| GIVEN EXERCISE |
Rewrite the material from the line containing "You are a GUI" through the end, putting "tap action" in place of "click action" and keeping everything else the same. Leave the pictures out.

| SUPPLIED RECORDS |
==*==

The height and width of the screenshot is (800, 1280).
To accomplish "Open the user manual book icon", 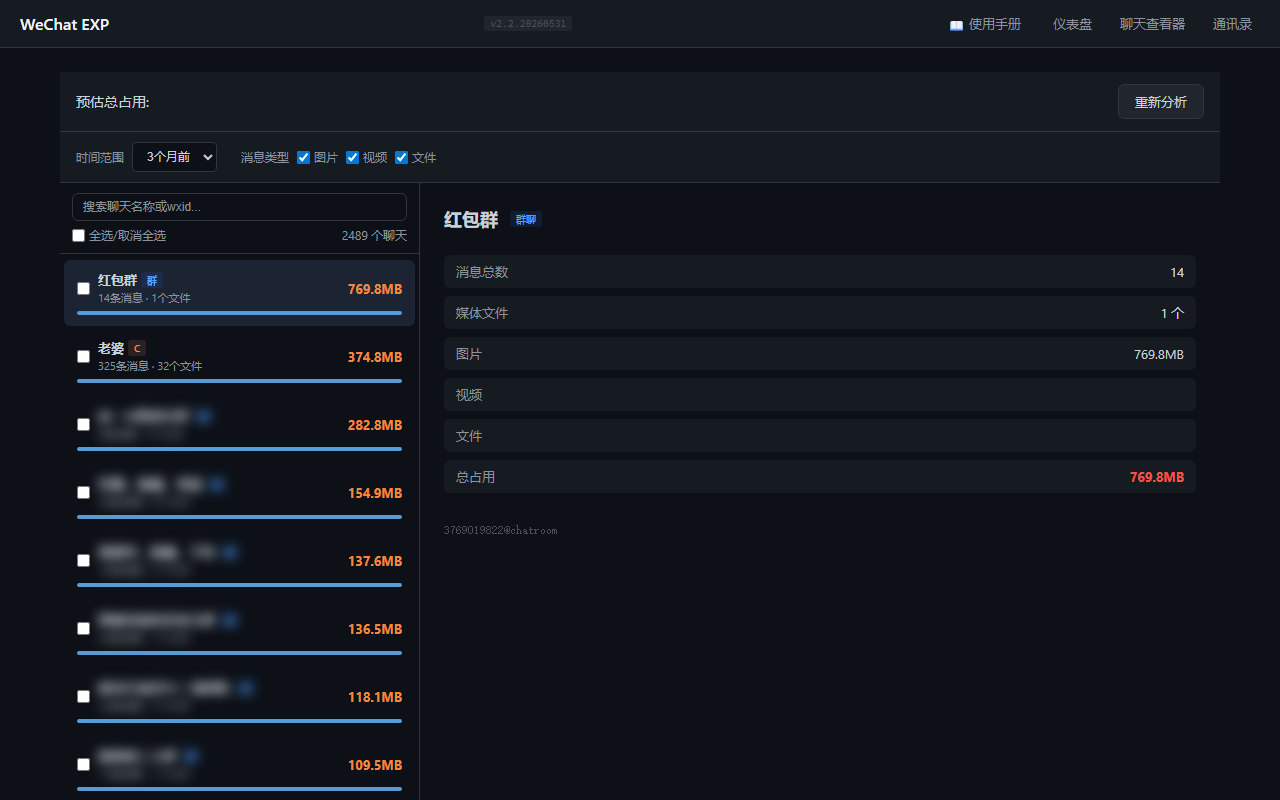I will 956,25.
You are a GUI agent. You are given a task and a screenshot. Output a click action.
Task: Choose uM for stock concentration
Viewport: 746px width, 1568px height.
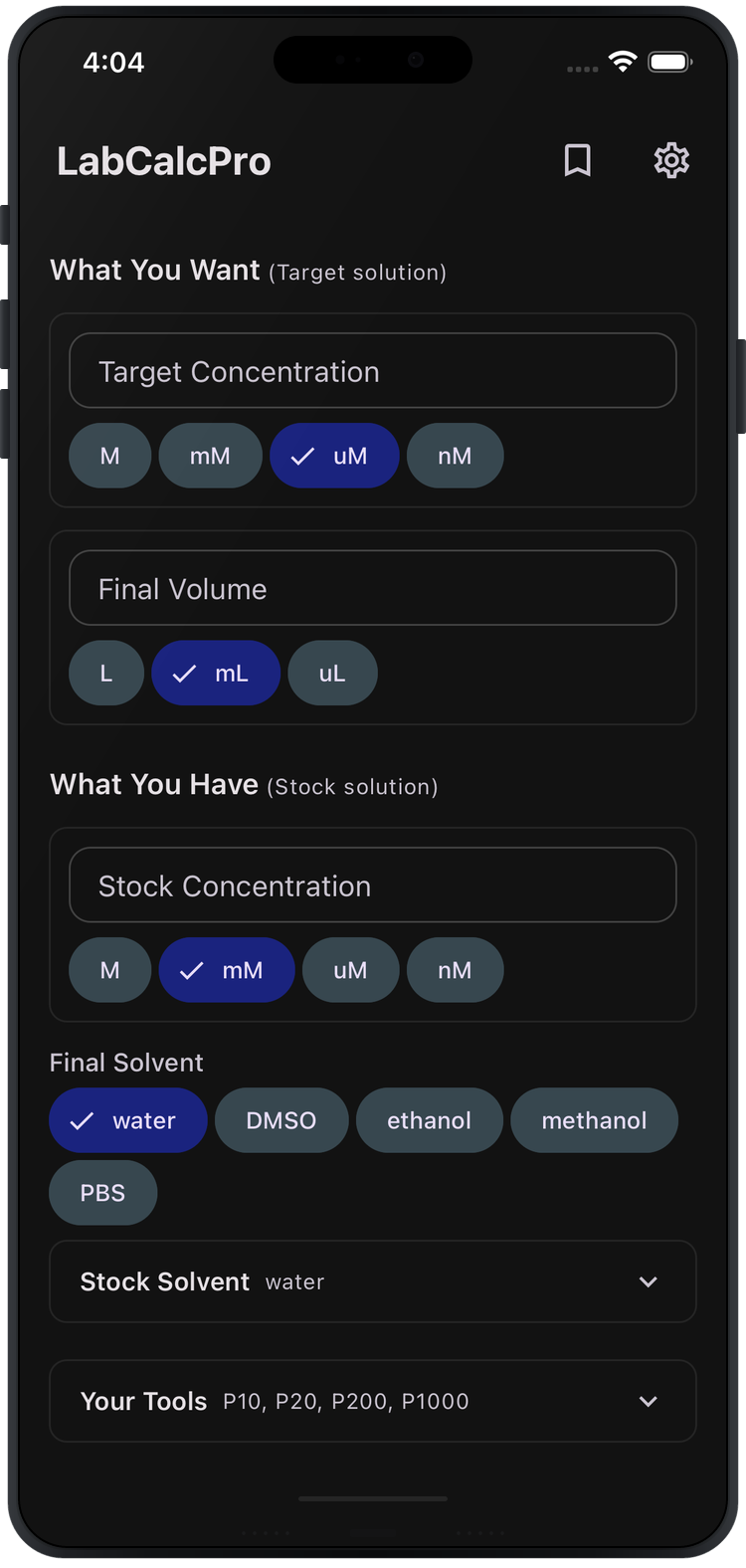[350, 969]
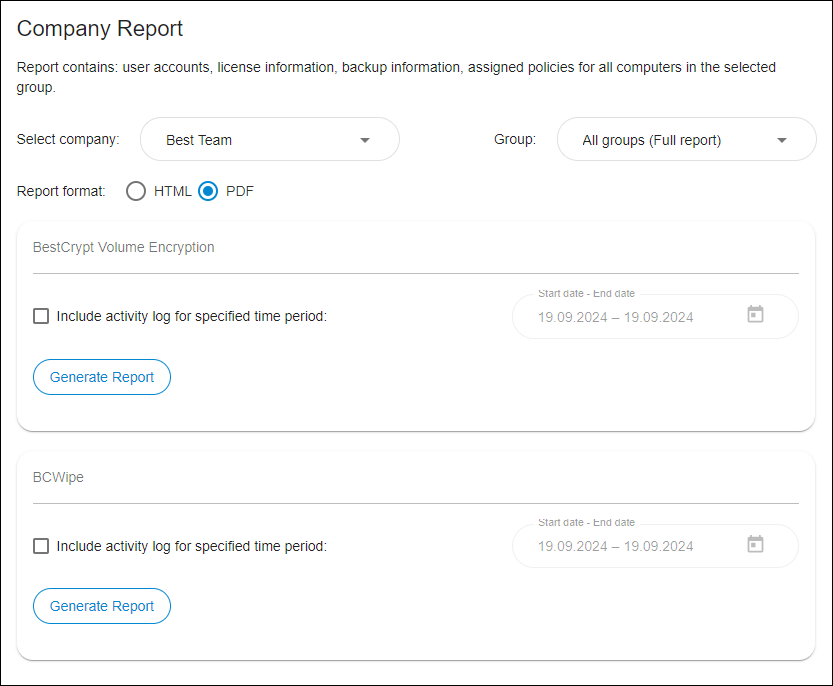Click BestCrypt Volume Encryption section heading
This screenshot has width=833, height=686.
[x=124, y=248]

==*==

| PROBLEM SOLUTION |
You are a GUI agent. You are given a task and a screenshot. Output a tap action.
Task: Choose uM for stock concentration
Viewport: 746px width, 1568px height.
[350, 969]
Click BestCrypt Volume Encryption section heading
This screenshot has width=833, height=686.
[x=124, y=248]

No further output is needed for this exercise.